=== Section Start ===

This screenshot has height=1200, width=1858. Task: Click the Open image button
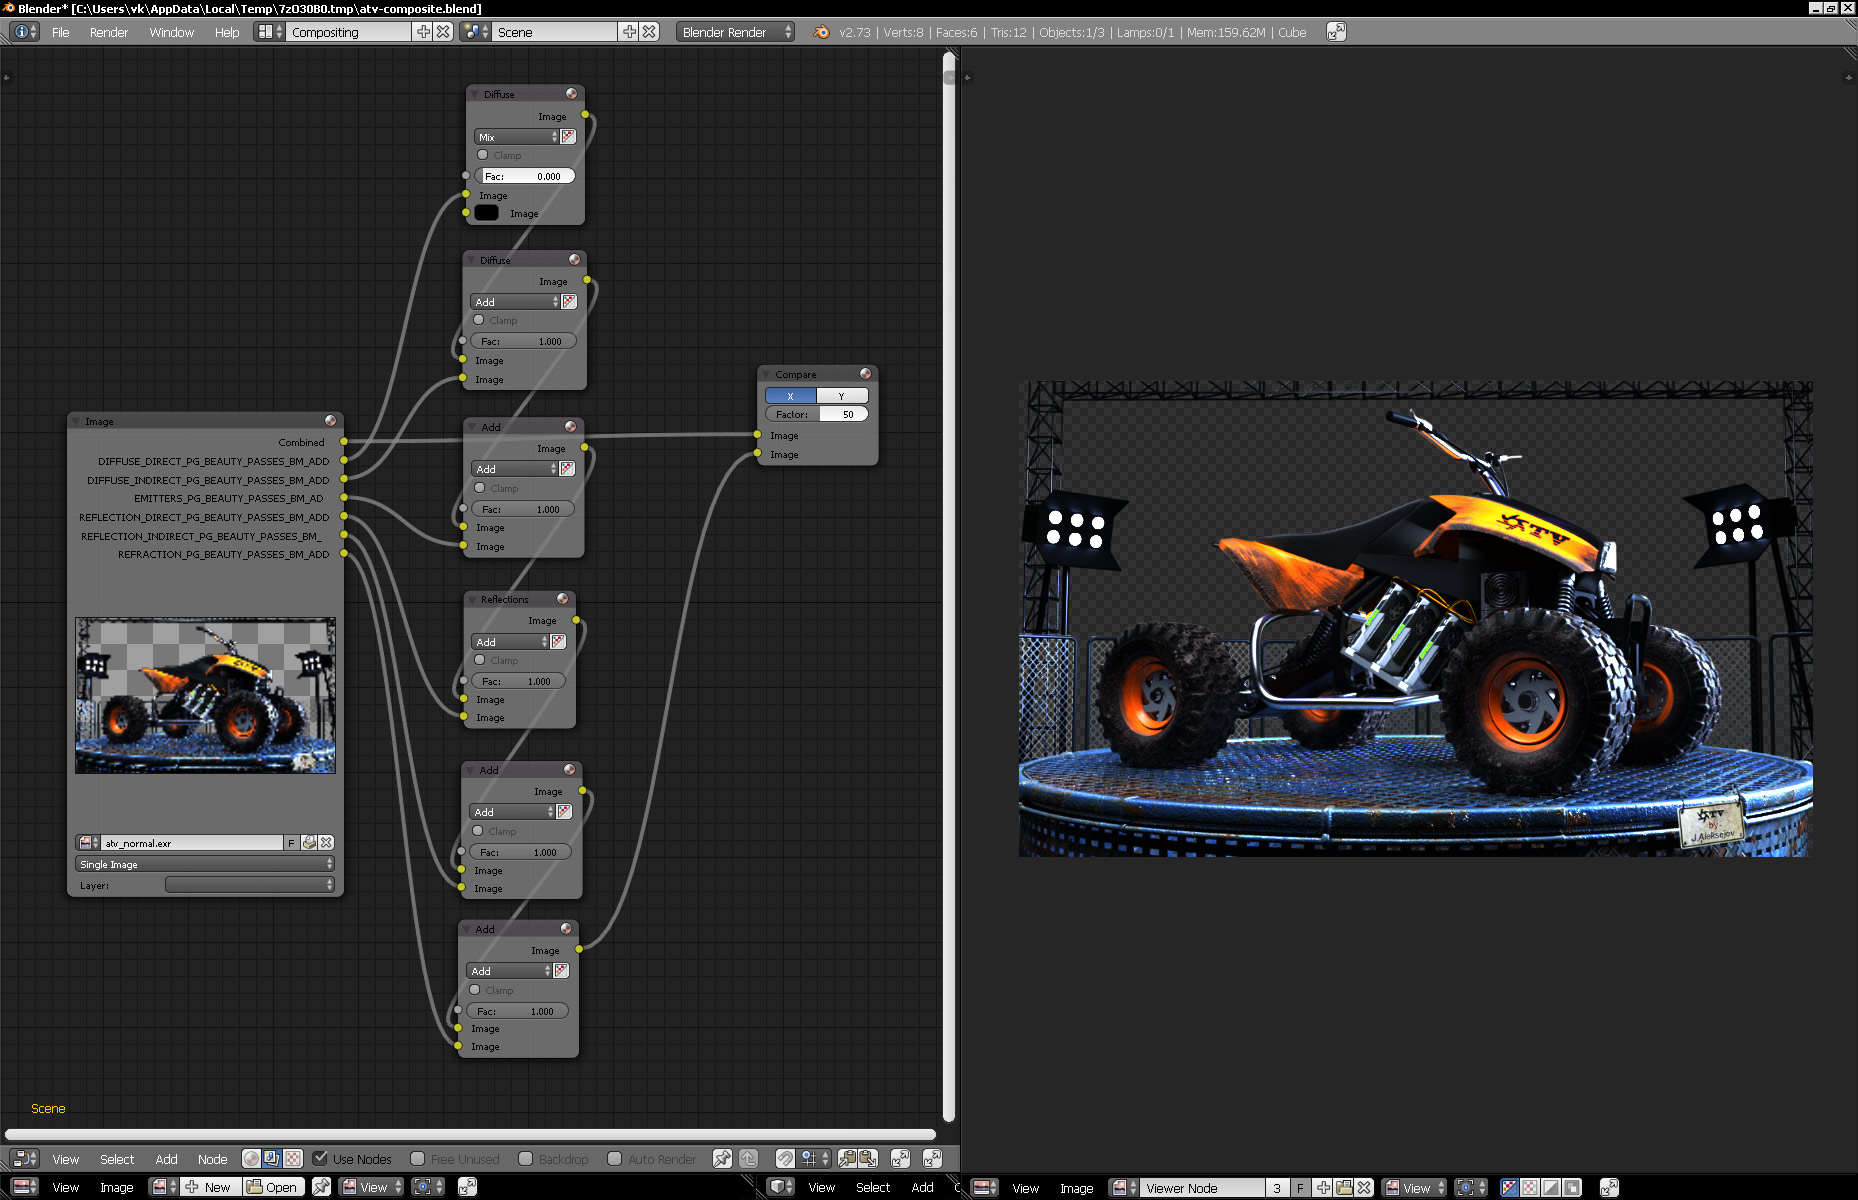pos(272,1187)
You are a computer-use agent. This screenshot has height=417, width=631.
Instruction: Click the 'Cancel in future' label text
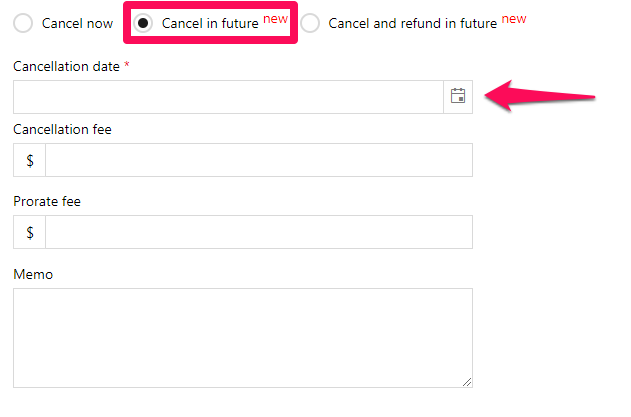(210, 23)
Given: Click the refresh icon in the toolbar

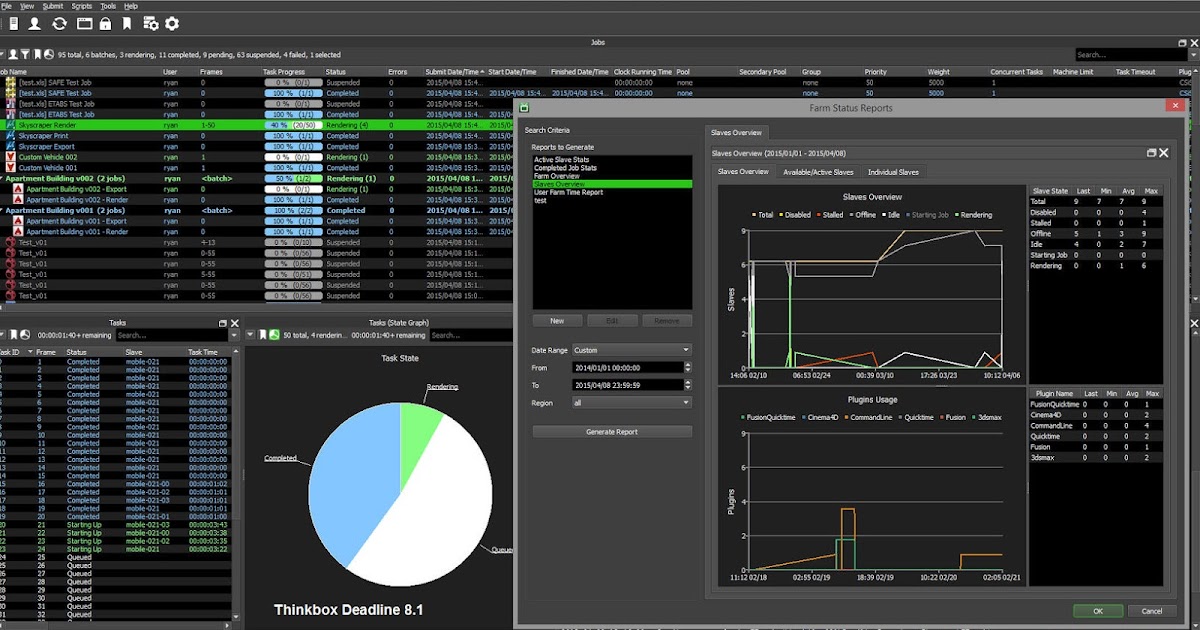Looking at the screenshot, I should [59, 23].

=== Section End ===
=== Section Start ===

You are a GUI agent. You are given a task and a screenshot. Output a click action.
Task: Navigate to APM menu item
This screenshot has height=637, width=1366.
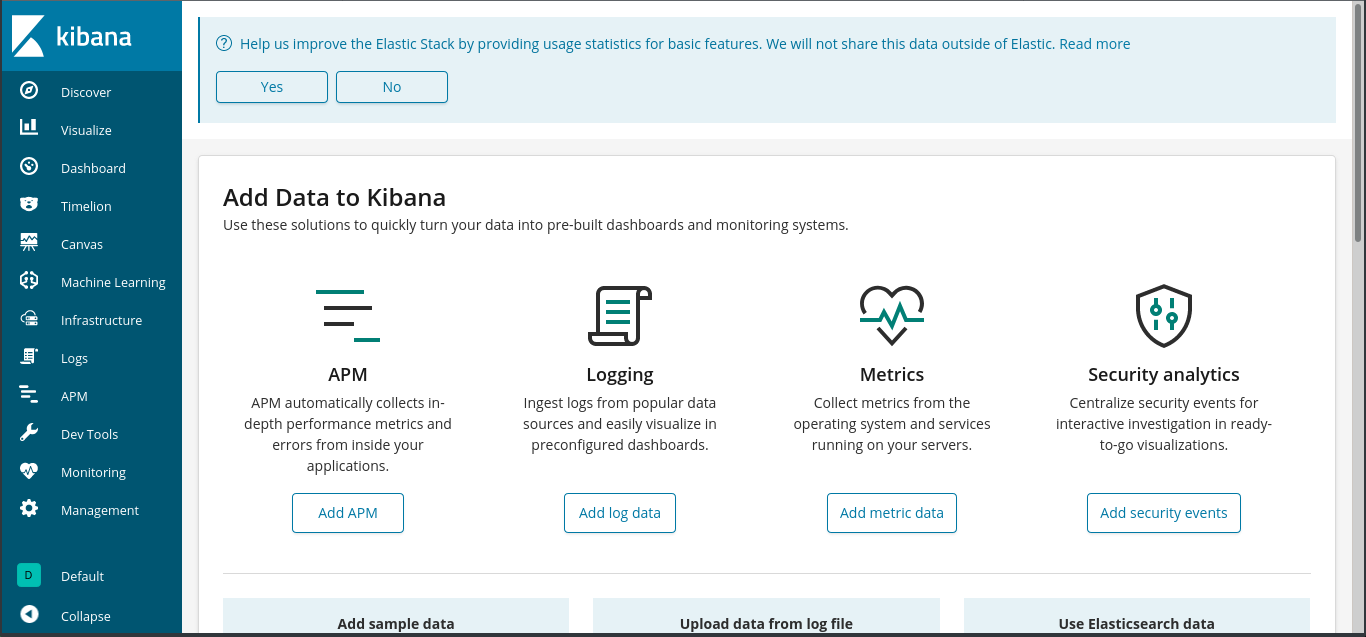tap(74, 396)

=== Section End ===

**WHAT THIS TASK INVOLVES**:
Check each line of the data above for the word "agent" and copy the ones where it is found.

**RESPONSE BELOW**:
You are a computer-use agent. This screenshot has height=417, width=631.
You are a GUI agent. You are given a task and a screenshot. Output a click action.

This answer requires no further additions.